Fredrikstad-based candy manufacturer Brynild has surpassed one billion Norwegian kroner in annual revenue for the first time in its history. According to company CEO Anders Brynildsen, the milestone reflects the brand’s ability to navigate global supply chain volatility by maintaining production and leadership within Norway, despite intense competition in the confectionery market.
How Local Production Drives Resilience
Brynild’s ability to scale revenue to the billion-kroner mark relies heavily on its domestic manufacturing strategy. Anders Brynildsen states that keeping operations in Fredrikstad provides a strategic advantage, allowing the company to react faster to market fluctuations than competitors reliant on complex, long-distance supply chains. By centralizing management and production, the firm minimizes the risks associated with international logistics, a common vulnerability for consumer goods companies in the current economic climate.
Why Market Competition Remains a Challenge
Despite reaching record revenue, the confectionery industry remains saturated. Brynild faces pressure from both international conglomerates and private-label brands that compete aggressively on price. According to market data, the ability to maintain margins while growing volume is the primary hurdle for manufacturers today. Unlike global competitors that often prioritize cost-cutting through offshoring, Brynild’s model emphasizes local oversight, which the company claims preserves quality and brand loyalty in a crowded retail landscape.
The Impact of Economic Volatility on Confectionery Trends
Global economic uncertainty often forces consumers to adjust their spending habits, yet the “affordable luxury” category—which includes premium candy—has shown relative stability. Brynild’s growth suggests that even during periods of inflation, consumers continue to prioritize small, accessible treats. Historical trends in the food and beverage sector indicate that domestic brands often gain market share during downturns if they can successfully market their local roots and reliable quality against imported mass-market goods.
Did You Know?
Brynild has been a fixture in the Norwegian food industry for generations. Maintaining a billion-kroner operation in a high-cost country like Norway requires significant automation and operational efficiency, which the company has progressively implemented at its Fredrikstad facility.
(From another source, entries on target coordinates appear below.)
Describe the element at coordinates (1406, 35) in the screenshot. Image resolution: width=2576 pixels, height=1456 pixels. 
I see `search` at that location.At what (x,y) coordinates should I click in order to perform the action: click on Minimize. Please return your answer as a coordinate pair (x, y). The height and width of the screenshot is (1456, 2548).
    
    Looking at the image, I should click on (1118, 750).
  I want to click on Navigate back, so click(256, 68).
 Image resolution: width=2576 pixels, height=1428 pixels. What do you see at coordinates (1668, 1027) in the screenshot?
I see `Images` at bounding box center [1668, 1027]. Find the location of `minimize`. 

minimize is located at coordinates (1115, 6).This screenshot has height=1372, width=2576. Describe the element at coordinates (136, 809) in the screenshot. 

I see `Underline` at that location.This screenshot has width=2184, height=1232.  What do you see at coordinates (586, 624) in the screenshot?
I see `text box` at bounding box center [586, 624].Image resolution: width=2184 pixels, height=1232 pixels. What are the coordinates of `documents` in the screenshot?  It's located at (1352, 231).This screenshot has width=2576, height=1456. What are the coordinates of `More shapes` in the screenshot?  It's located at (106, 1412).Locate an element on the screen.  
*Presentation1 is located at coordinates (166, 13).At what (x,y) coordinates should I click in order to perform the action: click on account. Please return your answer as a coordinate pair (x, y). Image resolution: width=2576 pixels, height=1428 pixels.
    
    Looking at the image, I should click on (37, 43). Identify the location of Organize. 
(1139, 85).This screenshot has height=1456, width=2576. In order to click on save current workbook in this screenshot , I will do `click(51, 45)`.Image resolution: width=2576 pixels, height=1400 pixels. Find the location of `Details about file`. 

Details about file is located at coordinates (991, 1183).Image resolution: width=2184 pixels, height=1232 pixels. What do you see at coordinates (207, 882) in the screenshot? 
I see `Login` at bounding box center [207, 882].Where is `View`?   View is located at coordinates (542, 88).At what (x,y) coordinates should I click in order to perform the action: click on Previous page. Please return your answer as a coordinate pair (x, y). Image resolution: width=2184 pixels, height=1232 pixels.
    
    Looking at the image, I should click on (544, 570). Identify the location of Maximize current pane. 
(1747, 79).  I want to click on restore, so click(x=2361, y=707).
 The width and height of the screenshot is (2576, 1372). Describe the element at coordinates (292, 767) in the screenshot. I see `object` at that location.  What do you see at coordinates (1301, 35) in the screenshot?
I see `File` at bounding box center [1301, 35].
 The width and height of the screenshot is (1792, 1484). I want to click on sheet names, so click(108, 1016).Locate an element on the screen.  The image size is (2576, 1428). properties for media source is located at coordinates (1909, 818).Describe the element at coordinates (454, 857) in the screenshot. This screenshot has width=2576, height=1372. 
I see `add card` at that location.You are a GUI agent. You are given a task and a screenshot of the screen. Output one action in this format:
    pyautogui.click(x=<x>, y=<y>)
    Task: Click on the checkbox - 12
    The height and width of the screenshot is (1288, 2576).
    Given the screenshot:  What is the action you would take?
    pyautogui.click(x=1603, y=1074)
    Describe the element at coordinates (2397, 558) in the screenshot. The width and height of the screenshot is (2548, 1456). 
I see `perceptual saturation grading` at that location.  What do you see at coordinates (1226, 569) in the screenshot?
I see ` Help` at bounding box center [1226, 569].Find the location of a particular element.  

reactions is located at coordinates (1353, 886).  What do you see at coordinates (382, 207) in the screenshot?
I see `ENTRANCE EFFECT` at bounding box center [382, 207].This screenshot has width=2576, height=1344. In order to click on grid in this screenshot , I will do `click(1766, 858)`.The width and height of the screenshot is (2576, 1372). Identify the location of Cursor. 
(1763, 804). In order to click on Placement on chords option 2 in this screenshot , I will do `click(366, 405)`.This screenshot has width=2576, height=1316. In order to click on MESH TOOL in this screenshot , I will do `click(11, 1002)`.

Frequently Asked Questions
- How did Brynild reach one billion kroner in revenue? Through consistent growth in domestic sales and a focus on keeping production local, which helped the company withstand global market pressures.
- Why does local leadership matter for Brynild? CEO Anders Brynildsen notes that local management allows for faster decision-making and better control over supply chains compared to decentralized, globalized corporate structures.
- Is the candy industry growing? While competition is intense, the confectionery sector remains resilient as consumers continue to purchase small, affordable indulgences despite broader economic challenges.